Data for review START
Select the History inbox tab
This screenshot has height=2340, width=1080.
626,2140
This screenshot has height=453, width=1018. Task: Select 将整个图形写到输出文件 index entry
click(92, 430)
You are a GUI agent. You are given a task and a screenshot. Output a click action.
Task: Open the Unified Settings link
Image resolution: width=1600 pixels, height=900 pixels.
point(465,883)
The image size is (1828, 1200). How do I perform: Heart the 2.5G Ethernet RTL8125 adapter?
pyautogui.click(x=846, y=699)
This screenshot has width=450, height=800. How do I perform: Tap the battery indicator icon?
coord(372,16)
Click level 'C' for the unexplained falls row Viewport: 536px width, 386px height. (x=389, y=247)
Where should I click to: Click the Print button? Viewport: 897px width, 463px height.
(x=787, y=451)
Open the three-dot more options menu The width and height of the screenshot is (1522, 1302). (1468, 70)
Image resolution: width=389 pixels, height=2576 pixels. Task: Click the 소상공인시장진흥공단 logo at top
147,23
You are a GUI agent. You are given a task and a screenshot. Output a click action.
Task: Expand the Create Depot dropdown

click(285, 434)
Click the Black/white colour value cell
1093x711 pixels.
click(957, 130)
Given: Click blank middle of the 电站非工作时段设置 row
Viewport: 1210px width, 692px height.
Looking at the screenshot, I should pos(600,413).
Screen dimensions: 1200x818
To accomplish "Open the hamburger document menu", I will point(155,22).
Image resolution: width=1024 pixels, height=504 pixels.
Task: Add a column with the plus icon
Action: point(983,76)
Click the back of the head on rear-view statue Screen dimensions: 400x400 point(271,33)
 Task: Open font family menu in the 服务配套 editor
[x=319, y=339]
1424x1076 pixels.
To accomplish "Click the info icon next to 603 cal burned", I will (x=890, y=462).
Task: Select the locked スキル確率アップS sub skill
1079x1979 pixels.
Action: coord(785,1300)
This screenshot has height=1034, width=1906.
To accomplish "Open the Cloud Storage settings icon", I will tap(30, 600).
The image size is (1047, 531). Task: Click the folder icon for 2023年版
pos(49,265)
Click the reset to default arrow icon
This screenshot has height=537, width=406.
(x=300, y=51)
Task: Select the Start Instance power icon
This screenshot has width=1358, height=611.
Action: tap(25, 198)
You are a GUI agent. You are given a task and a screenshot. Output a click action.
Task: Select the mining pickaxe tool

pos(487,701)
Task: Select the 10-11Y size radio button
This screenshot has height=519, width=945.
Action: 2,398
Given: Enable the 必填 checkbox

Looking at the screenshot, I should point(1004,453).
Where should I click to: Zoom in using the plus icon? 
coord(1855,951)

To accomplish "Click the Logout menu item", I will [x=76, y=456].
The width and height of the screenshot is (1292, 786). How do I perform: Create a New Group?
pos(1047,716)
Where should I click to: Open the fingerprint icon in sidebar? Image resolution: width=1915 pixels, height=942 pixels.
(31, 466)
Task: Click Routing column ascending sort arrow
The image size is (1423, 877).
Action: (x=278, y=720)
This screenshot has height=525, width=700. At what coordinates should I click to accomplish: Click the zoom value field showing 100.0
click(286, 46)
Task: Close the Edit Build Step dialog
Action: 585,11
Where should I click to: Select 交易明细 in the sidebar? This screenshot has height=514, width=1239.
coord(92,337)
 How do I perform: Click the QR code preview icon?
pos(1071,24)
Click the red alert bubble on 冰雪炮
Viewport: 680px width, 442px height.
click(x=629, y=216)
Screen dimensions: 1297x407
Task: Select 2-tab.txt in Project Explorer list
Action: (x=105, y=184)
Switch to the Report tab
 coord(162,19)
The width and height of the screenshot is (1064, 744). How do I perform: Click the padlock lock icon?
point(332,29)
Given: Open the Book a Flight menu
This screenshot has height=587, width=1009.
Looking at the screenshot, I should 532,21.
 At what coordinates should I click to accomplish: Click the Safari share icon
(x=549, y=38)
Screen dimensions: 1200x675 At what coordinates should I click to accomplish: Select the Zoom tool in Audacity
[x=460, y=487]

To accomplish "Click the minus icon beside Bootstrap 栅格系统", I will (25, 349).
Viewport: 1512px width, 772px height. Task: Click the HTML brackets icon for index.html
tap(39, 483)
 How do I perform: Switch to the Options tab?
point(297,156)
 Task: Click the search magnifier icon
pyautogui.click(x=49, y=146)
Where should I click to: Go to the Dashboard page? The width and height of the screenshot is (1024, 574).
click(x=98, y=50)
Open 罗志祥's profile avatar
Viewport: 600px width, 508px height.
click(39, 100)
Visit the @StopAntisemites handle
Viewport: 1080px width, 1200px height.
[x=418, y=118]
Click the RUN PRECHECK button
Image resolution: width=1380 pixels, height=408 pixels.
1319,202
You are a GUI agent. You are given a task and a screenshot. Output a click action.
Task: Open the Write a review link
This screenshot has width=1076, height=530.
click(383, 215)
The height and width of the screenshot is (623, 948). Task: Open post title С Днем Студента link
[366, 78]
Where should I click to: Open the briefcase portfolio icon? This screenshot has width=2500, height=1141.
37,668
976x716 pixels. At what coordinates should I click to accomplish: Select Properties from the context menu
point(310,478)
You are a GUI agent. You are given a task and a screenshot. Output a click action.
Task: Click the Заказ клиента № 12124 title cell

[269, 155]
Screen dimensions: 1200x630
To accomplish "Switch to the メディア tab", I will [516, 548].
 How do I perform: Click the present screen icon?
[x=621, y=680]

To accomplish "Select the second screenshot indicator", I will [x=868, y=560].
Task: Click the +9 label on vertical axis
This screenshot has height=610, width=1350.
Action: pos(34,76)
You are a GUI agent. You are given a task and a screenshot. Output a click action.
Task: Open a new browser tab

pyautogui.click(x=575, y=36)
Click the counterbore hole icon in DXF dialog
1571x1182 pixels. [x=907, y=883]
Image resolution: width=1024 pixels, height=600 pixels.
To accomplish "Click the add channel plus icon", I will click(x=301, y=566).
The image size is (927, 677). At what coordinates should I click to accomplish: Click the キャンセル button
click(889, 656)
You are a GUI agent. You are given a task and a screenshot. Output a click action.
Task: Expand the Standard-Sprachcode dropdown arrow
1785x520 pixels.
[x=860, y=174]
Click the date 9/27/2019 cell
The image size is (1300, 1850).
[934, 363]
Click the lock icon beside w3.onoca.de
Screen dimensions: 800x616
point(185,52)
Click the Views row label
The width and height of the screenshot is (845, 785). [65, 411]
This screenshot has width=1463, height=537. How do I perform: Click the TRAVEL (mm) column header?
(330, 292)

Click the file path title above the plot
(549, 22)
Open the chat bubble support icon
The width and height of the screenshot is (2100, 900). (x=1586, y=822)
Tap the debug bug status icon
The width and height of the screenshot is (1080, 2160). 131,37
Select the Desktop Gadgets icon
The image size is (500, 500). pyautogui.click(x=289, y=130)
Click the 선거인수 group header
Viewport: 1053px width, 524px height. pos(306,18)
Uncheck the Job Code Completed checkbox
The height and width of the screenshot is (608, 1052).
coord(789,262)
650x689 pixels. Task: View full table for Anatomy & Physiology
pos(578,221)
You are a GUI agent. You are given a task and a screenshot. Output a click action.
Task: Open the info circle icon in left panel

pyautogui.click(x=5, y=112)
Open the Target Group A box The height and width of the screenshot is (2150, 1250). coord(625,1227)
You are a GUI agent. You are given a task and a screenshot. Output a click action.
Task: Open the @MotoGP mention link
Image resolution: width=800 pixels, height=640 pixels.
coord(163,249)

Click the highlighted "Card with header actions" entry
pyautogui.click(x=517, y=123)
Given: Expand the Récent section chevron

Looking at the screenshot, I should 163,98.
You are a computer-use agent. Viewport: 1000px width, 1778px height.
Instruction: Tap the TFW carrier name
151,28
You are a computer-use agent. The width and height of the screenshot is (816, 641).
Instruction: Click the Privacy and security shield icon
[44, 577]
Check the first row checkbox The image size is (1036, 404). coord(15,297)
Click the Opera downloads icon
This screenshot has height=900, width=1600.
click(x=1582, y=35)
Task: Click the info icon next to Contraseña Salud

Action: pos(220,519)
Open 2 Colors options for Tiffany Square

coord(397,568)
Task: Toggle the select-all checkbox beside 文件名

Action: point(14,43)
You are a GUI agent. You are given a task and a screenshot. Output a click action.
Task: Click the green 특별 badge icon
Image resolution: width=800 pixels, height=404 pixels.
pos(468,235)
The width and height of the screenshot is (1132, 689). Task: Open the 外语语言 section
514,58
Data for review END
* What the task asks: Will you return exactly the lines above from the one with "How do I perform: Switch to the Options tab?" down to the one with "Task: Open the Write a review link", counting both as part of the range?

* Answer for this exercise:
 How do I perform: Switch to the Options tab?
point(297,156)
 Task: Click the search magnifier icon
pyautogui.click(x=49, y=146)
Where should I click to: Go to the Dashboard page? The width and height of the screenshot is (1024, 574).
click(x=98, y=50)
Open 罗志祥's profile avatar
Viewport: 600px width, 508px height.
click(39, 100)
Visit the @StopAntisemites handle
Viewport: 1080px width, 1200px height.
[x=418, y=118]
Click the RUN PRECHECK button
Image resolution: width=1380 pixels, height=408 pixels.
1319,202
You are a GUI agent. You are given a task and a screenshot. Output a click action.
Task: Open the Write a review link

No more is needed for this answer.